As I’ve mentioned before, Cowboy and I both have day jobs in order to support life on the farm. My job happens to be in the high-tech industry, which can be exciting but also volatile. This has been an especially rough week for me as my company is laying folks off (or as the latest industry trend likes to call it “delayering,” but this farmgirl says let’s just call a spade a spade). While I am super blessed to have landed a spot, many great folks, some dear friends of mine, were ushered out the virtual door. It’s truly been heartbreaking.

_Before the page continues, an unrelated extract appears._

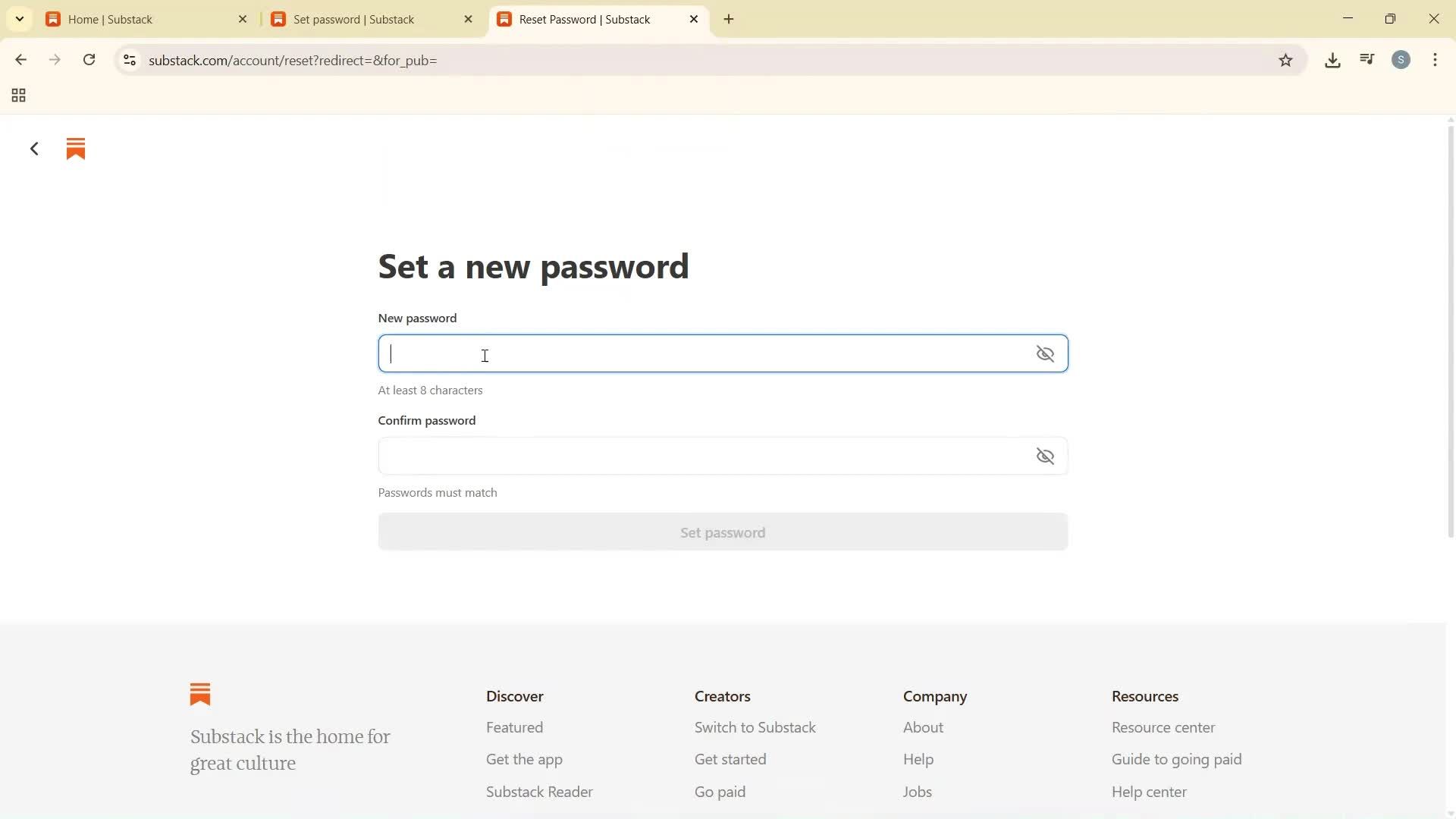
Task: Open the Resource center link
Action: 1162,727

Currently, I product manage software applications for the digital industry. It’s a fast moving place where things are always changing and there is never a shortage of things to learn and do. Simply put, it can be thrilling and an adrenaline rush when you see your ideas comes to life. But to be honest, I’m a bit of an oddball in the field as I live in rural America and do this job remotely. Many of my colleagues are big city folks who are immersed in technology 24/7. But while I’m known as the Texas farmgirl around the office, I’ve often said it’s because I live a decidely non-tech life that I can excel at a high-tech work life.

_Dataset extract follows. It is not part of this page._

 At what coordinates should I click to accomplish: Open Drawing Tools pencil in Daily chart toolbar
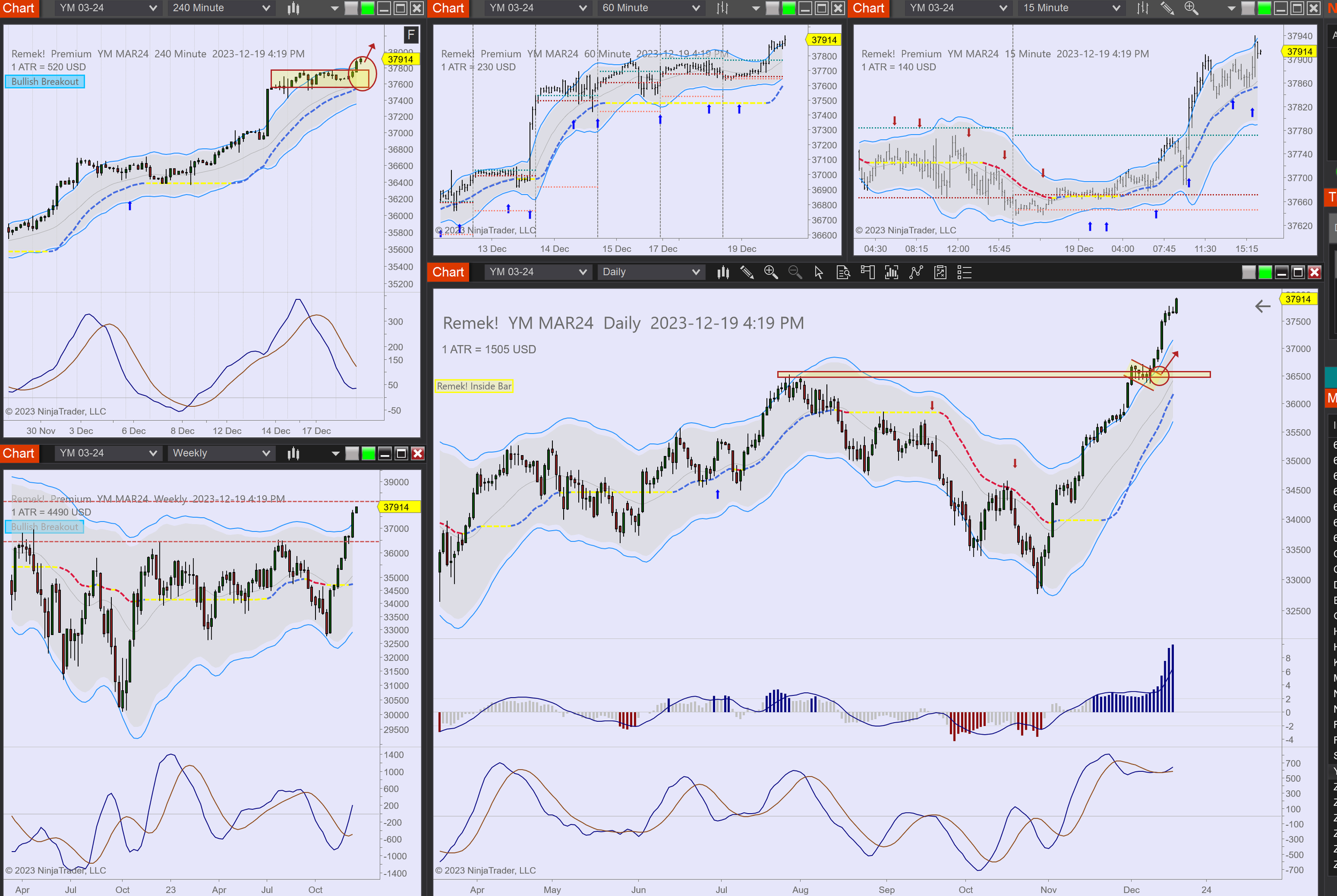(747, 273)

Which brings me back to this week. My emotions have been all over the map with these changes. But I am reminded once again just why the farm life is the perfect spot for us. Horse stall therapy! You see, when you are up to your elbows in documentation and timelines and everything feels critical, a horse (or any animal) can be a calming friend and a reminder to take a breath.
Just standing next to my Ranger boy I can inhale the sweet scents from his neck, run my fingers through his long mane, and be in the moment. I often will just wrap my hands around his neck. Horse hugs are the best! (To boot, it’s never wise to be around a 1000-lb animal and not be in the moment. It’s best to be right there!)
And around the farm, it’s not just Ranger who can fill up your soul. It’s watching Nightmare the cat criss-cross the horse stalls by being mister twinkle toes across the fence tops. It’s watching Maybelle the dog’s ear flop with joy as she runs across the yard in sheer joy as she chases a rock. (Yes, I said rock.) It’s listening to the brays of Sweetie Pie the donkey as she insists she is starving and will simply collapse if you don’t feed her one more time or give her some good neck rubs.
And sometimes you just need to work out with some good old fashioned farm work. Shoveling out horse stalls is about as honest as it gets. It is what it is, and with each scoop you put a little of your own muck in the bucket.
It’s a farmtastic life for me, and while things may ebb and flow, and times can be upsetting or scary, it reminds me why Cowboy and I chose to move to the country and live this life. Horse stall therapy really is good for the soul.